▸ **Assigned task**
Copy every record exactly. Nothing may be skipped.

▸ **Task material**
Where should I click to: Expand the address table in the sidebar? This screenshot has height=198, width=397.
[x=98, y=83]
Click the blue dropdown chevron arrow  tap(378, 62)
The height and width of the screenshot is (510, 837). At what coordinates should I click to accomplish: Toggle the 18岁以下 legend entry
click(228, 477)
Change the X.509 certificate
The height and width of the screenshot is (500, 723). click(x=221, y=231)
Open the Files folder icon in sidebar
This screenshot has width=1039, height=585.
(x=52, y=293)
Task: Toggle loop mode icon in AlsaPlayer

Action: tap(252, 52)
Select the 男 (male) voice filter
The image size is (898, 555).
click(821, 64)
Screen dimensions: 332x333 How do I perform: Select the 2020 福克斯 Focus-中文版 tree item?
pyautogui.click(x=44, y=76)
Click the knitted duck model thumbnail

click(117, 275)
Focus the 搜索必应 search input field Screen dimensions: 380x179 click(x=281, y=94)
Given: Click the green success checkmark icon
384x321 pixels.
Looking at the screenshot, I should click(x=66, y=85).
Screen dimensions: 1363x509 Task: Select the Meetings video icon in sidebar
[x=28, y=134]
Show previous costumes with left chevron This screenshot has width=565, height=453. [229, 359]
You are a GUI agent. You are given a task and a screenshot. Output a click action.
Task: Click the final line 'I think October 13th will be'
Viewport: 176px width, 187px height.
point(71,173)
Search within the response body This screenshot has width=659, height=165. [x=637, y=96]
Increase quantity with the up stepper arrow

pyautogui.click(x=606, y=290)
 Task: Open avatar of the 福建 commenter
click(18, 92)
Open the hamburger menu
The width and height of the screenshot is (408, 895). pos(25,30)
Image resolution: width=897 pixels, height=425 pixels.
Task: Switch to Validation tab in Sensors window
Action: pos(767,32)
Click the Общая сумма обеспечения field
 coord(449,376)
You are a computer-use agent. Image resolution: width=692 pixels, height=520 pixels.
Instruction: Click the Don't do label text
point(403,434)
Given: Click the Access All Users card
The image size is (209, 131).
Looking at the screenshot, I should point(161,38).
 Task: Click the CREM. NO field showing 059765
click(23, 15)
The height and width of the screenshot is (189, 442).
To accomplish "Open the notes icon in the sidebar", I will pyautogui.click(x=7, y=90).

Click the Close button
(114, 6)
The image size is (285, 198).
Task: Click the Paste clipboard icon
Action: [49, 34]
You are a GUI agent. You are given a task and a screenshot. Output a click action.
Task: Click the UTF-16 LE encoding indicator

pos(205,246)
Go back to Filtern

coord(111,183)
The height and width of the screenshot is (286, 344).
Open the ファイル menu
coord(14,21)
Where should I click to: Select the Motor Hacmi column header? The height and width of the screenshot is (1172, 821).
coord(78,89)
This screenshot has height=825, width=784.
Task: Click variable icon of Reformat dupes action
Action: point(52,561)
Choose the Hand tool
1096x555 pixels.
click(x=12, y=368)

▸ **Expected answer**
Where should I click to: Expand the address table in the sidebar? This screenshot has height=198, width=397.
[x=98, y=83]
Click the blue dropdown chevron arrow  tap(378, 62)
The height and width of the screenshot is (510, 837). At what coordinates should I click to accomplish: Toggle the 18岁以下 legend entry
click(228, 477)
Change the X.509 certificate
The height and width of the screenshot is (500, 723). click(x=221, y=231)
Open the Files folder icon in sidebar
This screenshot has width=1039, height=585.
(x=52, y=293)
Task: Toggle loop mode icon in AlsaPlayer

Action: tap(252, 52)
Select the 男 (male) voice filter
The image size is (898, 555).
click(821, 64)
Screen dimensions: 332x333 How do I perform: Select the 2020 福克斯 Focus-中文版 tree item?
pyautogui.click(x=44, y=76)
Click the knitted duck model thumbnail

click(117, 275)
Focus the 搜索必应 search input field Screen dimensions: 380x179 click(x=281, y=94)
Given: Click the green success checkmark icon
384x321 pixels.
Looking at the screenshot, I should click(x=66, y=85).
Screen dimensions: 1363x509 Task: Select the Meetings video icon in sidebar
[x=28, y=134]
Show previous costumes with left chevron This screenshot has width=565, height=453. [229, 359]
You are a GUI agent. You are given a task and a screenshot. Output a click action.
Task: Click the final line 'I think October 13th will be'
Viewport: 176px width, 187px height.
point(71,173)
Search within the response body This screenshot has width=659, height=165. [x=637, y=96]
Increase quantity with the up stepper arrow

pyautogui.click(x=606, y=290)
 Task: Open avatar of the 福建 commenter
click(18, 92)
Open the hamburger menu
The width and height of the screenshot is (408, 895). pos(25,30)
Image resolution: width=897 pixels, height=425 pixels.
Task: Switch to Validation tab in Sensors window
Action: pos(767,32)
Click the Общая сумма обеспечения field
 coord(449,376)
You are a computer-use agent. Image resolution: width=692 pixels, height=520 pixels.
Instruction: Click the Don't do label text
point(403,434)
Given: Click the Access All Users card
The image size is (209, 131).
Looking at the screenshot, I should point(161,38).
 Task: Click the CREM. NO field showing 059765
click(23, 15)
The height and width of the screenshot is (189, 442).
To accomplish "Open the notes icon in the sidebar", I will pyautogui.click(x=7, y=90).

Click the Close button
(114, 6)
The image size is (285, 198).
Task: Click the Paste clipboard icon
Action: [49, 34]
You are a GUI agent. You are given a task and a screenshot. Output a click action.
Task: Click the UTF-16 LE encoding indicator

pos(205,246)
Go back to Filtern

coord(111,183)
The height and width of the screenshot is (286, 344).
Open the ファイル menu
coord(14,21)
Where should I click to: Select the Motor Hacmi column header? The height and width of the screenshot is (1172, 821).
coord(78,89)
This screenshot has height=825, width=784.
Task: Click variable icon of Reformat dupes action
Action: point(52,561)
Choose the Hand tool
1096x555 pixels.
click(x=12, y=368)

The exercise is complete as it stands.